Abstract
Objective
Antenatal corticosteroids (ACS) decrease respiratory distress syndrome in singleton gestations. Twin data is less clear. Obesity and BMI also affect medication distribution volume. We evaluated whether maternal or neonatal cord betamethasone concentrations differed in twin gestations or in obese patients.
Study Design
Participants receiving betamethasone in a randomized controlled trial of weekly ACS were identified. We analyzed maternal delivery and cord serum betamethasone concentrations comparing singletons with twins and obese (BMI≥30) with non-obese women.
Results
55 maternal and 45 cord blood samples were available. Unadjusted median maternal serum concentrations appeared paradoxically higher in both twin gestations and the obese. However, after controlling for confounders, there were no differences in betamethasone concentrations in maternal serum or cord blood between singletons and twins (p=0.61 v. p=0.14) or non-obese and obese women (p=0.67 v. 0.12).
Conclusion
Maternal and umbilical cord blood serum betamethasone concentrations are not different in twin gestations or obese women.

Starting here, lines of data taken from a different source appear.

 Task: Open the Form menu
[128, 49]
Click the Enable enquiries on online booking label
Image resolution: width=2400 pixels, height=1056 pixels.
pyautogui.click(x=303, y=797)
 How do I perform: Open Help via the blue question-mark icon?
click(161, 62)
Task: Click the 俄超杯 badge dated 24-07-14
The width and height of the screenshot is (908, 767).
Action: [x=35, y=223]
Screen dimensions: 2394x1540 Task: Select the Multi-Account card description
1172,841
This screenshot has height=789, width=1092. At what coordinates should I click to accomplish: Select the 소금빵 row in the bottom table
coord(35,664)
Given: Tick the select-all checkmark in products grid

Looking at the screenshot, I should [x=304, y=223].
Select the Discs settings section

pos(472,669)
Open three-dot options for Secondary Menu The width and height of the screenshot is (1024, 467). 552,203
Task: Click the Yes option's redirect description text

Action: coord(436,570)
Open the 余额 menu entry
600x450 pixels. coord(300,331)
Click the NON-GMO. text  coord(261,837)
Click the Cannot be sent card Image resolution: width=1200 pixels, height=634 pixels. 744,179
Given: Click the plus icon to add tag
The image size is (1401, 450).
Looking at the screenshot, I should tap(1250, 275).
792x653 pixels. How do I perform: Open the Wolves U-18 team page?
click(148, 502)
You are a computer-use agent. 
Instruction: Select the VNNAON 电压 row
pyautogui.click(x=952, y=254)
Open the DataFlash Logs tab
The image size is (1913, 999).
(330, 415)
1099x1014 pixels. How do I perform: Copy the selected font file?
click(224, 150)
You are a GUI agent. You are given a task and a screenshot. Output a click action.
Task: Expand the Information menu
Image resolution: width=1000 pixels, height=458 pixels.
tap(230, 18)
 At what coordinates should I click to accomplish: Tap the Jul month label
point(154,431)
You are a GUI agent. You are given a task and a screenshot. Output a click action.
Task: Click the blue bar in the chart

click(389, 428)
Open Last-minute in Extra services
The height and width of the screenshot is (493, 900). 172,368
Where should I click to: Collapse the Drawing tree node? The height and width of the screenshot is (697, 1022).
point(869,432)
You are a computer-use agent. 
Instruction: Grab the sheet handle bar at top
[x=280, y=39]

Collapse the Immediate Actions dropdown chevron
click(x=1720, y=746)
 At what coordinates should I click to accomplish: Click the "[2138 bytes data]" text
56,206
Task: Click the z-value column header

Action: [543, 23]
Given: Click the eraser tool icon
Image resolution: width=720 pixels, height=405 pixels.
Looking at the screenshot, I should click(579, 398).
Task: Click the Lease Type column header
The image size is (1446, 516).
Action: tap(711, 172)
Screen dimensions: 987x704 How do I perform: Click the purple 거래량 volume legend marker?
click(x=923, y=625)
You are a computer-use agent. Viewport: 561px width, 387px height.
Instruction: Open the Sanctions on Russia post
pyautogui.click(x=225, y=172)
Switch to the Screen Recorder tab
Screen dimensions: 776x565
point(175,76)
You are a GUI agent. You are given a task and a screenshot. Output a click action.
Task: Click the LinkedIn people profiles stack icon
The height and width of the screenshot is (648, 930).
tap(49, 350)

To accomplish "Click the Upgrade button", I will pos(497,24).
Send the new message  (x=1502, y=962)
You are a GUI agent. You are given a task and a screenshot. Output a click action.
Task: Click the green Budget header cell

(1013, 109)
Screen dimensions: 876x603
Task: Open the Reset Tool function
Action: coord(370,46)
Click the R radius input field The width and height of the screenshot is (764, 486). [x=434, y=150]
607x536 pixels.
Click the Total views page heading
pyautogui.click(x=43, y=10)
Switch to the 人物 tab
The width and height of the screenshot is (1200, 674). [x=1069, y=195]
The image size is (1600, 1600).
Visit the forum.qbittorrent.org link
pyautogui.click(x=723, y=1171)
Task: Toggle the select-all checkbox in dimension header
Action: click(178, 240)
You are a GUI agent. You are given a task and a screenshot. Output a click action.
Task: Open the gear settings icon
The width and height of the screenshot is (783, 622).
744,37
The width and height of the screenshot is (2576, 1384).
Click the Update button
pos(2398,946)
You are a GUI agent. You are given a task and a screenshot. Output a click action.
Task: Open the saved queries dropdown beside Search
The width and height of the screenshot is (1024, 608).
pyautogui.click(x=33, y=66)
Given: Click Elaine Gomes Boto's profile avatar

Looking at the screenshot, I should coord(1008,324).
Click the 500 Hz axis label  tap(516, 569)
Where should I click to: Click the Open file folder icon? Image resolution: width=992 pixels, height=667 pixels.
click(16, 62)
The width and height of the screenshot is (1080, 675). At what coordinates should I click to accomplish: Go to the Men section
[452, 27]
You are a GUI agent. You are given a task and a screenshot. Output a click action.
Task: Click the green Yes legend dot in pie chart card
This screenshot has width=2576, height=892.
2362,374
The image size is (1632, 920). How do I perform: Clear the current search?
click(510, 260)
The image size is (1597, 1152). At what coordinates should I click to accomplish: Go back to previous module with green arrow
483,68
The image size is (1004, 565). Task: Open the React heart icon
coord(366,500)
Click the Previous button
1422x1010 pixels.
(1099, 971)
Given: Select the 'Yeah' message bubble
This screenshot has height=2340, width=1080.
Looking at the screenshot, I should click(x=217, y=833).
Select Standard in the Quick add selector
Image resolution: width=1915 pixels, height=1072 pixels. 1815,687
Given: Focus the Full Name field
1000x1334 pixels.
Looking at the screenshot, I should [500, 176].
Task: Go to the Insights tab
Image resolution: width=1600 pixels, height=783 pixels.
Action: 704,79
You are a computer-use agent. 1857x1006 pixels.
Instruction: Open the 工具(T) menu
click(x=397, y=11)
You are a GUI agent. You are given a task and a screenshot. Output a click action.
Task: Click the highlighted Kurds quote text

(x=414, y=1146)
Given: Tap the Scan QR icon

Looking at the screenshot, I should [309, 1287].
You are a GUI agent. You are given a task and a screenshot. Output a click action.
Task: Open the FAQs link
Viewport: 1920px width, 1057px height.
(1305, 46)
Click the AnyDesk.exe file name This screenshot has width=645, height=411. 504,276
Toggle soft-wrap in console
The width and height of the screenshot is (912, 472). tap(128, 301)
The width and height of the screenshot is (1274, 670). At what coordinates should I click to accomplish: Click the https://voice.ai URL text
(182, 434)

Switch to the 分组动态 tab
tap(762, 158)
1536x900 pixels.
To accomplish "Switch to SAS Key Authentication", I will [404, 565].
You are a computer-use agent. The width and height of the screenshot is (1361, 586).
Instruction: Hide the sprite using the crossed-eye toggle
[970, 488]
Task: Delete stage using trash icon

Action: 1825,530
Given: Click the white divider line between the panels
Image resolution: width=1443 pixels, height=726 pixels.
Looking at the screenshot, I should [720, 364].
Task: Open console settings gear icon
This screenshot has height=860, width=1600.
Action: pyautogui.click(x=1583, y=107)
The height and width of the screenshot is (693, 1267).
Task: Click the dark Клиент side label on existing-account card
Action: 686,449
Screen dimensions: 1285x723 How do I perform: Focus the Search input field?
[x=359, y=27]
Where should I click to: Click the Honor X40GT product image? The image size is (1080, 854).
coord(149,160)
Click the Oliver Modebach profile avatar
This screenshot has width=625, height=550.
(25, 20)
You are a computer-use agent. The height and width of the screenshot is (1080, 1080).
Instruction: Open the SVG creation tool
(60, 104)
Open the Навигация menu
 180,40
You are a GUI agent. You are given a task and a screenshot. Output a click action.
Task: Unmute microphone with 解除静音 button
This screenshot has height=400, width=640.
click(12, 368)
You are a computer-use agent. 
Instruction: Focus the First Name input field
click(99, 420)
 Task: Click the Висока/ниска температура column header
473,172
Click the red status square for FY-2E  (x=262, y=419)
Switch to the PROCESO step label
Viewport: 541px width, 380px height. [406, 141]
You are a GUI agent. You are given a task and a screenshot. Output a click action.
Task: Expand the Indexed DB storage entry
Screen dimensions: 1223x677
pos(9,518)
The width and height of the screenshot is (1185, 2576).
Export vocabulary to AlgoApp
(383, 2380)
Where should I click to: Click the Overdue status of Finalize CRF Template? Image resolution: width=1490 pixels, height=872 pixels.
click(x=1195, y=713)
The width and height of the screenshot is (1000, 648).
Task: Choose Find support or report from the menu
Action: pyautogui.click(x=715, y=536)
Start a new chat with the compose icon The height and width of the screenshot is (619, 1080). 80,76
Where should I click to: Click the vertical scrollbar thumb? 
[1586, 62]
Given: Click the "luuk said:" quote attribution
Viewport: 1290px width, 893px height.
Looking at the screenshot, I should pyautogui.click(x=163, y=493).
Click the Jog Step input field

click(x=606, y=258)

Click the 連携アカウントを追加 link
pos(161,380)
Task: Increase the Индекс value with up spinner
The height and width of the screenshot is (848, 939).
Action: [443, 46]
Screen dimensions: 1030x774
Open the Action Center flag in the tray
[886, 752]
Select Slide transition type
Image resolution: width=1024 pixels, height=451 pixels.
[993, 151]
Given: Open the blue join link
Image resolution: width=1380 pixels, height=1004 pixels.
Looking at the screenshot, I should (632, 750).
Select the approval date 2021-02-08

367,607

Keywords: betamethasone concentration, twins, obesity
INTRODUCTION
Antenatal corticosteroids are administered to promote fetal pulmonary maturity in pregnancies at risk for preterm delivery between 24 and 34 weeks’ gestation. However, the dosing requirements in women with multiple gestations and maternal obesity have not been evaluated. Liggins and Howie[1] described a dose of 12 mg of betamethasone given twice, 24 hours apart, in their seminal paper introducing this treatment. Although this regimen was chosen arbitrarily, it is the same regimen that many practitioners continue to use today, and is endorsed by the American College of Obstetricians and Gynecologists [2] and the NIH Consensus Statement on antenatal corticosteroids [3].
Body composition, blood flow, and binding of plasma proteins are the principal factors that affect the volume of distribution of medication.[4] During pregnancy blood volume increases by 40–45% on average, and greater increases are noted in twin gestations.[5] This increased blood volume along with the decrease in oncotic pressure found in pregnancy, can alter the volume of distribution of certain medications administered during pregnancy. Antenatal corticosteroids have not reliably been shown to decrease the rate of RDS in twin gestations.[6] It has been hypothesized that the more pronounced physiologic changes in twins compared to singletons may account for this observation.[7]
Similarly, obesity can affect the volume of distribution of medication. An intramuscular injection of betamethasone soluspan contains both betamethasone phosphate, a short-acting, rapidly absorbed compound, and betamethasone acetate, a longer-acting compound with delayed absorption. The drug is then metabolized primarily in the liver, but also in the kidney and surrounding tissue. Blood flow per gram of fat in normal weight individuals is more than blood flow in the morbidly obese,[8] and blood flow influences the volume of distribution. Although obesity does not seem to affect absorption, tissue distribution and drug elimination are changed. This raises concerns as to whether the same concentration of betamethasone is available to the fetus of an obese mother as compared to one that is normal weight. Therefore, we chose to study whether the number of fetuses (singleton or twin) or maternal obesity affects the concentration of betamethasone in maternal serum or fetal cord blood.
MATERIALS AND METHODS
This is an analysis of biological fluids collected within a randomized, double-blinded, placebo-controlled clinical trial conducted by the Eunice Kennedy Shriver National Institute of Child Health and Human Development (NICHD) Maternal-Fetal Medicine Units (MFMU) Network that evaluated whether weekly injections of betamethasone decreased neonatal respiratory morbidity. Full details of the methods and study design have been previously reported.[9] All participants received one course of betamethasone prior to randomization. As part of the original study, maternal serum was collected at randomization and at delivery. Cord blood was also collected at delivery. These samples were centrifuged and frozen at −80° C for future analysis. The present analysis was confined to participants continuing to receive weekly betamethasone injections who delivered within one week of steroid administration.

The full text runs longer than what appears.